__JOB ITEM__: Carry on the blog entries about an ex-husband's visit plans and a helpful friend, picking up right after their final sentence.
====== PAGE EXTRACT
Friday, July 29, 2011

Vacation With Dad...Maybe

I've been stressed and cranky lately.  I think I have finally pinned down why.  It's because I think my kids may get hurt again soon, and I don't know how to prepare them for it.

Last year at this time, my ex announced that he would be taking the kids for a week.  Then he notified me that a week might be too much, so he'd just be taking them for a few days.  Then he said just one day, but the day before that day, he called and said he had an important meeting at work and couldn't come see them. 

In May of this year, he announced that he is taking them for a few days, but if it goes well, he may keep them an entire week.  So far, he hasn't changed that plan, but we are all expecting him to.  And I am not sure how to deal with this.

Should I let the kids get their hopes up, let them think that he can be trusted to keep his word to them?  Or should I be realistic and prepare them for the letdown if he backs out again as he did last year?  On the one hand, I don't want to make them think their dad is untrustworthy, but on the other hand, he has proven himself to be so more than once, and if I prepare them, they might not be hurt as badly.  Although maybe I don't need to prepare them.  All four have expressed doubts that he will really pick up the three who plan to go with him on the specified date.

I am angry that my poor kids are at the mercy (or lack thereof) of a self-centered man who doesn't deserve to be called "Dad."  I am annoyed that my kids have to suffer the consequences for his selfish choices.  And I am frustrated that I don't know how to help them.

Wednesday, July 20, 2011

To Provide and Protect

I had a conversation today with a male friend (well, an online chat, actually) about how men and women are very different creatures and how we are supposed to complement one another.  That made me think about all that I have learned about men over the past 5 years or so, both through reading books and through observing the men I know.

Something I have read and observed repeatedly is that men have two primary purposes that they feel compelled to fulfill.  Most authors list more, but these two seem to show up repeatedly and I have seen them in action myself.  Those two driving forces seem to the the desire to provide and the desire to protect.

I wonder, though, how exactly do these forces work?  Is a man driven to provide just for his own wife and children, or are most men driven to also provide for their extended family, friends, their church, etc?  Likewise, is a man driven to protect only his own wife and children, or in the case of a single man, for instance, is there a generic drive to protect those who are smaller or weaker?  

I have a friend who seems to enjoy "providing" for me by helping with jobs I need to have done, but don't have the strength or know-how to do myself, or the financial resources to pay someone to do.  He also seems to want to protect me.  For instance, when he knew my ex-husband was going to be picking up my kids last month, he asked me if I would like him to be there with me for the pick-up, or if I felt safe on my own.  The other night, when he picked up his son from my house, he told my son, "Take good care of your mom!" 

So I am left wondering, am I doing this man a favor by letting him provide and protect, since he doesn't have a wife to do that for at this point?  Or should I protest when he does this?
============
====== DATA SEGMENT
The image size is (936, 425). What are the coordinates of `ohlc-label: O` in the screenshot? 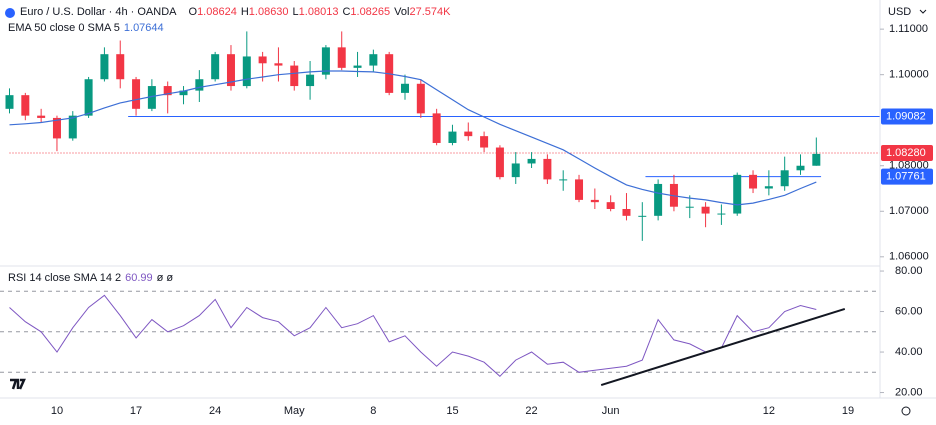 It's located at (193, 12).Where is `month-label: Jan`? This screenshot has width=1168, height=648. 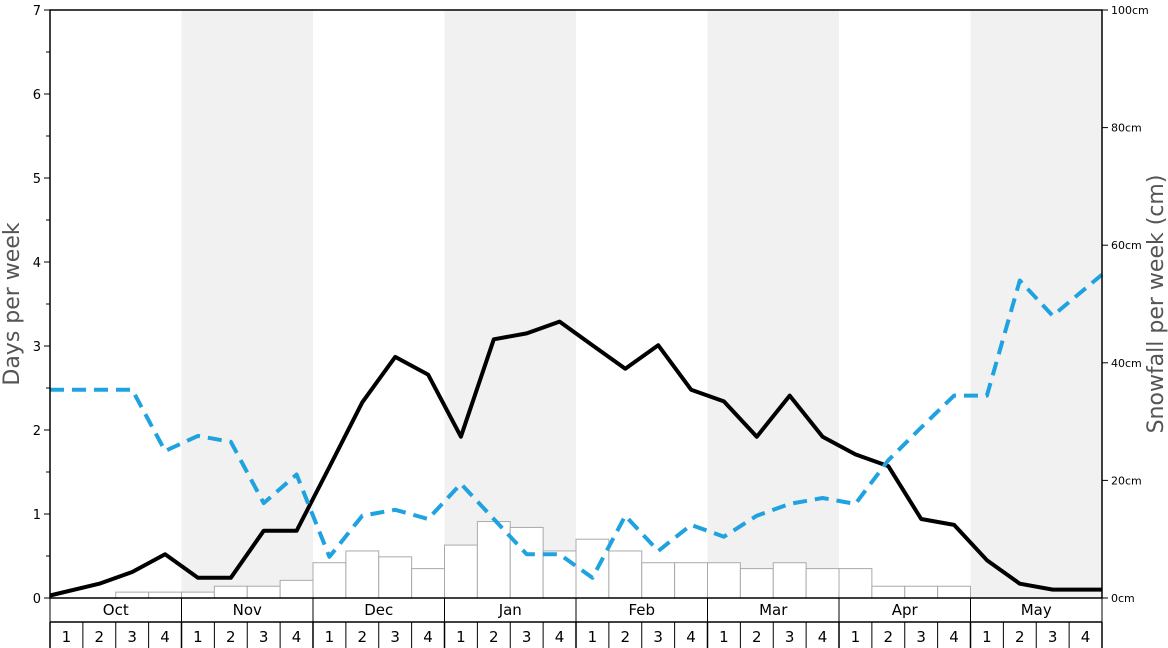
============
__ANSWER TO THIS TASK__:
My instinct (something women seem to have more of than men, in general) says I should let him know how much I appreciate being the focus of his drive to provide and protect in these instances. 

What do you think?  

Saturday, July 16, 2011

A Challenging Conversation

I had a conversation recently that challenged several of my beliefs and assumptions.  Good thing I like challenges!  :-)

First, the conversation challenged my beliefs about men.  In case you haven't noticed, I tend to be a tad cynical about men.  I don't like being that way, and I have been battling against it, but sometimes it creeps back in full-force.

But the man I was talking to said this: 

If a man loves his wife as Christ loves the church and is willing to lay down his very life for her, she will be able to submit easily and willingly.  So it is the husband's responsiblity to figure out what he is doing wrong when a wife doesn't submit or submits only out of a sense of duty.  A wife should submit as a response to her husband's love and only rarely because it is "required" of her.

Wow. 

I have to admit, that sounds like a marriage made in heaven, literally.  And my cynicism says that it would never happen on this side of the pearly gates.  But that flicker of hope in me says, "But if there are men who believe this, then it can indeed happen here!  Perhaps imperfectly, but if a man were at least trying to love his wife that way..."  Score one for Hope, zero for Cynicism, because there are apparently men who believe this!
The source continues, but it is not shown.